What is is about street portraits? They can be a great way to create photos in public when we’re not finding street documentary moments that are catching our eye. Especially if you see some interesting characters and faces. I define a portrait as one where the subject is aware of the camera and is connecting with the photographer, with or without eye contact in the photograph.
Posing is key–for me, a street portrait is not a candid photograph.
It may seem a challenge when we are out and about, but I truly believe people feel special for being asked to be photographed. They know we could have approached someone else–they made the cut and were chosen. There’s a special-ness they feel, which is why it’s not easy to get a “no” when you set out to ask people in the street to make their portrait.
I’ve often said to students, “Go out and shoot street portraits and stop when you’ve gotten ten ‘no’ responses. You’ll be out all day, because you can’t get ten people to say ‘no’”

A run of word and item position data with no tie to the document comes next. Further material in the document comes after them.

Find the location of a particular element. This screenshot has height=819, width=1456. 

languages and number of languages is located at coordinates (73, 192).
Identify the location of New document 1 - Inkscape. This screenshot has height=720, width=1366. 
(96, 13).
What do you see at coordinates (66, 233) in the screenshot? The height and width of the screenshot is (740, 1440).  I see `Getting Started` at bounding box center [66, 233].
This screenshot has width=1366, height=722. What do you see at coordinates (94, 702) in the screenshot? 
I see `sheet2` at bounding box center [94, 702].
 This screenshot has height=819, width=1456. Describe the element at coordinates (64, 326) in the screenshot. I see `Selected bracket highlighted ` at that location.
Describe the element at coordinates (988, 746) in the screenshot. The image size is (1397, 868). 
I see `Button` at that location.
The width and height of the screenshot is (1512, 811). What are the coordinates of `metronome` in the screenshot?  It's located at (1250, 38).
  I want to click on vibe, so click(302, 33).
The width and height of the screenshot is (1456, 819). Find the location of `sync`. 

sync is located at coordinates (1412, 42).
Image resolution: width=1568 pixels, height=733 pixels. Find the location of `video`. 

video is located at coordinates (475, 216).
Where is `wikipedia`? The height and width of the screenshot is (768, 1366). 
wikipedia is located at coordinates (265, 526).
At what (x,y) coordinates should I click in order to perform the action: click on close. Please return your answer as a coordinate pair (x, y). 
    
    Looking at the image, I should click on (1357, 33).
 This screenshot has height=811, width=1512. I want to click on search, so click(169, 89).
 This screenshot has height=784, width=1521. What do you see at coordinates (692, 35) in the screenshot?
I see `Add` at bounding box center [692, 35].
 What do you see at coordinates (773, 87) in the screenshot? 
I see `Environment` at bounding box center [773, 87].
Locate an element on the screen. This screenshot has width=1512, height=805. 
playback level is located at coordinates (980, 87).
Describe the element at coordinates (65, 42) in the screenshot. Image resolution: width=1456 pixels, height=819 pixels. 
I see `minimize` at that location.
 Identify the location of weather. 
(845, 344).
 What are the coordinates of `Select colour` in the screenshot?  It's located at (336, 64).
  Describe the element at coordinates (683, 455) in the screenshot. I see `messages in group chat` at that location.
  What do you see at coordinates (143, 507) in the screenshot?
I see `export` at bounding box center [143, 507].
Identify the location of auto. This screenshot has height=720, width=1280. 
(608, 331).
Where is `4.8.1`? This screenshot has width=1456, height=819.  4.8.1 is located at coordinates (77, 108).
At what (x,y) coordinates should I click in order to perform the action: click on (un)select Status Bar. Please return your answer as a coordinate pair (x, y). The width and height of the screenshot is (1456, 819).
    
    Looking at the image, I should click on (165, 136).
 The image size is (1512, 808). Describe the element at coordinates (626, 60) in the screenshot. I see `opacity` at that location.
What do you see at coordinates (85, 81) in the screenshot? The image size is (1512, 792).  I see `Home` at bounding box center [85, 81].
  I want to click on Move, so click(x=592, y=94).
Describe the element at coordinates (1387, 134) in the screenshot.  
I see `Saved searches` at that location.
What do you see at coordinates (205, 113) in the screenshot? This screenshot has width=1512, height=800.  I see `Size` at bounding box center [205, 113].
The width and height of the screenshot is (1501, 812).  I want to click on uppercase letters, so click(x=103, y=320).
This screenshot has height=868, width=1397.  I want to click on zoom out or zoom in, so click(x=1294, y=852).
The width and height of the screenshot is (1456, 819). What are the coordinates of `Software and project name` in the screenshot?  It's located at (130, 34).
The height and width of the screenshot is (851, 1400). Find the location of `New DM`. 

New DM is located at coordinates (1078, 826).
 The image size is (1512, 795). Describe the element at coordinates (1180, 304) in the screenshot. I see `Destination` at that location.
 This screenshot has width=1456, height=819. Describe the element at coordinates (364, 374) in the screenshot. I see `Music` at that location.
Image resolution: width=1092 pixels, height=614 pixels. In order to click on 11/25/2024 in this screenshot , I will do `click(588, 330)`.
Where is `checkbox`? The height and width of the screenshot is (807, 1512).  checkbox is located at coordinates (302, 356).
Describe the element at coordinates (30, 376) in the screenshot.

I usually start with a line, “I like your look. Can I make your portrait?” That line right there is complimentary and with it, I can approach men or women and I don’t sound like I’m trying to flirt with anyone. I’m an artist looking to make art.
When I have a Rolleiflex in my hand, it’s even easier. The camera is unique enough that people will approach me for portraits. That’s possible with many older cameras–Leicas, Rolleiflexes, Speed Graphics, etc. If it’s unusual and looks unique, it will get you a “yes”.
I also find that the camera I am holding will dictate what I will shoot. If I have the Rolleiflex, I will make portraits. If I have the Leica or Nikon DSLR, I will shoot street photographs. The camera really is the deciding factor into what photos we make. I don’t make candid photos with a 4×5 camera. I do all day long with a DSLR.
Choose your camera wisely. And know you can always create portraits when the streets aren’t delivering the storytelling photos you’re looking for.